Closed Validark closed 5 years ago
Would this have the same performance benefits?
Does Roblox have a maximum file size limit, or could there be any other file size-related problems?
Is there another way to initialize large arrays in Lua?
Every time a Lua array runs out of allocated memory, it will double in size. So there is some perf gain in allocating it all at once.
However, filling an array of strings with zeroes is kinda weird..
How about this?
local t = {nil, nil, nil, nil, nil, nil, nil, nil, nil, nil, nil, nil, nil, nil, nil, nil, nil}
Here is what this compiles to in bytecode (Lua 5.3):
main <test.lua:0,0> (6 instructions at 0000000000b01ea0)
0+ params, 18 slots, 1 upvalue, 1 local, 0 constants, 0 functions
1 [4] NEWTABLE 0 17 0
2 [4] LOADNIL 1 16
3 [4] SETLIST 0 17 1 ; 1
There isn't much of a gain there; for large array sizes, let's say of 1 million entries, that's 1,000,000*4+1=4,000,001 characters for a single table, whereas it would only take ceil(log2(1,000,000))=20 reallocations to get to an array of 1 million entries.
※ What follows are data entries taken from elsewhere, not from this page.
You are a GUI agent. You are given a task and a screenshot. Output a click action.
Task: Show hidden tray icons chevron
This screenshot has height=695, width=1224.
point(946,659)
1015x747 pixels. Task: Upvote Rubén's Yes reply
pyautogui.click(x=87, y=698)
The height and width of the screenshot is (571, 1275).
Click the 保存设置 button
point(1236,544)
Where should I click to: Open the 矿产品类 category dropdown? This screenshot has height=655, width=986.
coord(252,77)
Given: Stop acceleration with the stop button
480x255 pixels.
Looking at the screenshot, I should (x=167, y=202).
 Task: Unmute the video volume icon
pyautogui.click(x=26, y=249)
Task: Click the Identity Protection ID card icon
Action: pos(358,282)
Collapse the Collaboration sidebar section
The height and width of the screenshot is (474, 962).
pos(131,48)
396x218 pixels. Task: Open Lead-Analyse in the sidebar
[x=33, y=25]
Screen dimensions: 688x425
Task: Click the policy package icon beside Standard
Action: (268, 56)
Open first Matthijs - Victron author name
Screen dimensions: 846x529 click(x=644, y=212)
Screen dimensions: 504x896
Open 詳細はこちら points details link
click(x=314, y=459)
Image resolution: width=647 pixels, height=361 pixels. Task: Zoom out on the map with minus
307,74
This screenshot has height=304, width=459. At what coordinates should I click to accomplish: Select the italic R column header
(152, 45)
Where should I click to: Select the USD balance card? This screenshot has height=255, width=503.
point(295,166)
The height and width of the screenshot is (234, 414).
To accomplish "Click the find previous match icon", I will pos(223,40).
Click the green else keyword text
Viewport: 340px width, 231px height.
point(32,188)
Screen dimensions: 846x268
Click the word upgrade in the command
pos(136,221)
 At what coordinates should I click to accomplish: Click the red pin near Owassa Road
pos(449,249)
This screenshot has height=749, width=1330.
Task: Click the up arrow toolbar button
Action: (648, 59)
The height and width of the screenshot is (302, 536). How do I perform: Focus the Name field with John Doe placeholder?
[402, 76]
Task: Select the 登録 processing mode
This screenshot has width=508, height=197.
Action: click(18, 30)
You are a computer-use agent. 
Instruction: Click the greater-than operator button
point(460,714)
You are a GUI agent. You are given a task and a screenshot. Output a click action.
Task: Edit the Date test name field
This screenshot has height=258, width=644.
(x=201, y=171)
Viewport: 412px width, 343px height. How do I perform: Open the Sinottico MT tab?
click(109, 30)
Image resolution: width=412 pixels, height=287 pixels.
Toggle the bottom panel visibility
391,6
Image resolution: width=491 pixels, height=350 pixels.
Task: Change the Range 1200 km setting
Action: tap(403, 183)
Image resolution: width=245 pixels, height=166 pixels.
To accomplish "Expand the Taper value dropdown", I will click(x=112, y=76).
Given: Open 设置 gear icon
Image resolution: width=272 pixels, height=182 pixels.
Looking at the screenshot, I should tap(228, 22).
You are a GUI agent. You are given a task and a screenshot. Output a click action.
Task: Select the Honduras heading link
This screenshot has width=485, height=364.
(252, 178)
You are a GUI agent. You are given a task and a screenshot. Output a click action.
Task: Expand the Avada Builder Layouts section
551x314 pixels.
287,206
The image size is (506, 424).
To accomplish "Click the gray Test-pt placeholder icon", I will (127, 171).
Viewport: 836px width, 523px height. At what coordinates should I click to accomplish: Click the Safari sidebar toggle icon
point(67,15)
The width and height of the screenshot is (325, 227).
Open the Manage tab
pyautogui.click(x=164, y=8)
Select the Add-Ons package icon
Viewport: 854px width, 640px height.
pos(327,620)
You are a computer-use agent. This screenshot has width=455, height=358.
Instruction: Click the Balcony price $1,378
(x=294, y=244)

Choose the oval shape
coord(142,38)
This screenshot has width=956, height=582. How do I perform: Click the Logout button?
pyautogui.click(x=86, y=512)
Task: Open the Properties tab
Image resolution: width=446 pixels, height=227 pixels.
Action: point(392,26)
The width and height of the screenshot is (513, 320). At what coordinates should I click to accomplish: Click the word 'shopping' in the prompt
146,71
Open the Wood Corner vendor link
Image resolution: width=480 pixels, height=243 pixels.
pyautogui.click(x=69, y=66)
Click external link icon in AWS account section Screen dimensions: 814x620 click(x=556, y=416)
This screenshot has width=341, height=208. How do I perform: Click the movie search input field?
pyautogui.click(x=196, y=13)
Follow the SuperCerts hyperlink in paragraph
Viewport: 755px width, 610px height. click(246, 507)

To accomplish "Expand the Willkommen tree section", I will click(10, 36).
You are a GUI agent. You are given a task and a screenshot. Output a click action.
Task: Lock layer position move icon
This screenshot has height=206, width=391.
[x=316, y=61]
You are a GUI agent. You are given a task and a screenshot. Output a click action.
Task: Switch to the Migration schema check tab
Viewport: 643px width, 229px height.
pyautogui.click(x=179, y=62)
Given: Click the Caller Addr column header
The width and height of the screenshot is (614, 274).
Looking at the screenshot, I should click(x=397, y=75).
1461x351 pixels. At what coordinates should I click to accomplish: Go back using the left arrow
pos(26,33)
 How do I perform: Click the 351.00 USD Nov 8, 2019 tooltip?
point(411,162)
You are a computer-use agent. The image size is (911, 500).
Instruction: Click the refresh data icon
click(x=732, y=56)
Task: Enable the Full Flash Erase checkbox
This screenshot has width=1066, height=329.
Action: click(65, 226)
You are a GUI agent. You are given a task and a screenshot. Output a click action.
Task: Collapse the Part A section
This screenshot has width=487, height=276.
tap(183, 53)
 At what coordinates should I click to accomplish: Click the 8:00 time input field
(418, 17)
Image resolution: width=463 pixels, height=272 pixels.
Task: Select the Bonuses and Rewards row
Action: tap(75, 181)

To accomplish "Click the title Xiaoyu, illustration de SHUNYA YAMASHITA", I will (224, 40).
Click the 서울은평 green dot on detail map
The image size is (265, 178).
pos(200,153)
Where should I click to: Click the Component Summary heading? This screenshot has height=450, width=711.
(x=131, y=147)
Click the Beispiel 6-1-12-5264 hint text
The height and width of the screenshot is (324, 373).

It would run marginally faster at runtime and take a lot longer to compile.
Firstly, avoiding 20 reallocations at run-time involving hundreds of thousands of elements being deleted and copied is more than "marginally faster", although that is not the use-case or reason JS and Lua have shortcuts for these.
Lua has a built-in optimization for this that can initialize up to 50 nil values in an array at a time. That would probably be the maximum number of nil
values you would ever want to put into a script in-line (or maybe 100 nil values, which would be 4 bytecode instructions). For insane cases where someone wants to allocate a million entries, we could either fallback on a for loop or just let Lua run that dynamically.
I think it should be noted that in regular JS/TS, presizing arrays does not actually allocate anything (all it does it set the length
property) and in fact has the inverse effect and reduces the performance of the array significantly for as long as the object exists (even if it's filled in later)
In regular TS/JS you can initialize arrays of a predefined length. This is useful for performance critical code where one can benefit from not resizing the dynamically-sized array several times. The single parameter is nice sugar we could easily integrate into the transpiler.